The oneness with mother can be agonising (I know the growing autonomy can too). Too much, too much, but that can flip so quickly to not enough. Choice, too, can be agonising. I realise I both want more time for myself and to continue to be with him, to not miss any of it, a reality that cannot exist. If I seek childcare I can’t shake the feeling that I am running away from my responsibility, from the oneness. When does the oneness turn to twoness? How is it possible to want both? When do we separate? Why do I always feel that we should be more separate? Why can’t I shake society’s disapproval of this union, which is seen as so healthy early on, then seen as a bit much?
I am stuck here, I want to be here, I want to not, I am always looking for an out. I furiously research childcare options in the same way that I Rightmove houses in the Scottish Highlands I will never live in, an escape route in case I need one.
It is hard to find a balance between martyrdom and pushing on through because it might be the right thing for me. Knowing it’s hard but feeling also that I need to be there, waiting out a hard part, that I must stick not twist. That the only way out is through. The intensity of motherhood can be a crucible in which we are remade. But when does this become simply a reflection of the belief that we must subjugate all our own needs for the welfare of our children?
The baby totters from end to end of the house, turning in a circle whilst squeaking “ahhhhhh” and falling on his arse. He runs away laughing and shrieking when I threaten to change his nappy and runs back to me when he tired or afraid or just to connect, to give me an open-mouthed kiss. He guffaws at his handsome face in the mirror. I eat biscuits with my back to him until I turn around to say “boo!” and see his face break into a smile. Sometimes I see myself, I am a gentle parent, present. Others I am scattered, rageful. Finally I think, it’s all ok.

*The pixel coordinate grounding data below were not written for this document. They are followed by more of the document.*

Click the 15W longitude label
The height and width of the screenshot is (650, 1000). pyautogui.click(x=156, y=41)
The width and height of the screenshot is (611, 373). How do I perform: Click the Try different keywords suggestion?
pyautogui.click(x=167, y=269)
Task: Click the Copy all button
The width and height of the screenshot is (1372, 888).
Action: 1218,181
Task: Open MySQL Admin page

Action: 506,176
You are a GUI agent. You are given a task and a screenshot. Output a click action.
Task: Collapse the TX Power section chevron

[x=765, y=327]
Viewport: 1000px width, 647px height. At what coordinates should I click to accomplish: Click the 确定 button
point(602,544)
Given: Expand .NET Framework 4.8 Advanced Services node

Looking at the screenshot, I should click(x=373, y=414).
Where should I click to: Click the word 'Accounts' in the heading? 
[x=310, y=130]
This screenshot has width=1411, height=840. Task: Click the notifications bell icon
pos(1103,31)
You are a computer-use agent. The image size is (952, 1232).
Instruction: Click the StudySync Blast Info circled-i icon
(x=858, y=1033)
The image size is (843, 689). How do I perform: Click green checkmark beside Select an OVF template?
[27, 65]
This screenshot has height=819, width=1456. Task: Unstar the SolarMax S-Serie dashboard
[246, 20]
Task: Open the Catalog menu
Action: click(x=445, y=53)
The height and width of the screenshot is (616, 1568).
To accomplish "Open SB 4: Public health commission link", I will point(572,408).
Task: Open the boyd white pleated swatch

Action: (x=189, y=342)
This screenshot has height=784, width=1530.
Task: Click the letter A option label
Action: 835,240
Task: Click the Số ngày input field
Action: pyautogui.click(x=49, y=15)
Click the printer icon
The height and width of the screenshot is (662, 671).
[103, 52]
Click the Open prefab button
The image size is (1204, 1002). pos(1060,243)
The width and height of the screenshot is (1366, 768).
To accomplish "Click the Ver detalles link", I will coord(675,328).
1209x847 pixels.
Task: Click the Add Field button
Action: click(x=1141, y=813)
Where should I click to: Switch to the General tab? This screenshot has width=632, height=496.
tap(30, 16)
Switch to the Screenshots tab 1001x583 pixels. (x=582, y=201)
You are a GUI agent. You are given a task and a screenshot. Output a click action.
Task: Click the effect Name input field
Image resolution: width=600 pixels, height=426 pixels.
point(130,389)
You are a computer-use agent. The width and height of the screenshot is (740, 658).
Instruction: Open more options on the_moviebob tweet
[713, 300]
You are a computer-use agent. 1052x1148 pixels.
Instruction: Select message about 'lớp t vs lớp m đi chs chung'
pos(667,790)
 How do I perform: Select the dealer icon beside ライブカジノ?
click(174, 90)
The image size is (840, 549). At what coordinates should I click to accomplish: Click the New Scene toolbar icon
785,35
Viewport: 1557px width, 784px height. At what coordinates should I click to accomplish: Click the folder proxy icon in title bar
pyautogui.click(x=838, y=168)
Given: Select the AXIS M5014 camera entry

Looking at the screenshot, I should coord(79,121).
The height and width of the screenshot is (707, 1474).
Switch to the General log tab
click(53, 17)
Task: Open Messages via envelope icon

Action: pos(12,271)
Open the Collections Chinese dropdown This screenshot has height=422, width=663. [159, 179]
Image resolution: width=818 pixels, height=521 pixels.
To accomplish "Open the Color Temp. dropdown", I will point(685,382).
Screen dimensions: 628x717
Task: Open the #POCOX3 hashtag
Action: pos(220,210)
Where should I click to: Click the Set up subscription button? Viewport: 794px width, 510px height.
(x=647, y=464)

Part of me feeling I should always be here is about protection as well as devotion, I think. In my first years of being a mother I naively thought I could lessen the blows life would launch at my child. I would bring her up to be confident, self-aware, wise and content! She would not have to suffer in the way I did. Now I stand in the ashes of this belief and I sometimes feel dizzy at the challenges they will have to experience, the losses, the mistakes, the hurts, the lessons. I cannot impart wisdom, they need to obtain it themselves. And I have to let go in order for this to happen.
My job as a parent is to steer a steady enough ship through each of their seven year cycles, for each of their crises and triumphs, my love an anchor. I don’t need to do it perfectly, and it’s even ok when I am in crisis myself. Years 35-42 are crisis and questioning. Sorry, kids!
We never stop learning. We teach each other. Sometimes I have no idea what I’m doing and sometimes the internal light guiding me is strong and clear. I forget everything and come across it again. At so many points I have felt wracked with indecision, but not knowing what to do is normal and not a sign of failure. If only we would allow ourselves to not know!
Everything is a season: things will be different and become clear before they become murky again. We splash in our water tray, pour and blow bubbles, revealing the shapes below. I make snacks and tidy again. The days pass. There is so much to be here for, and so much to look forward to.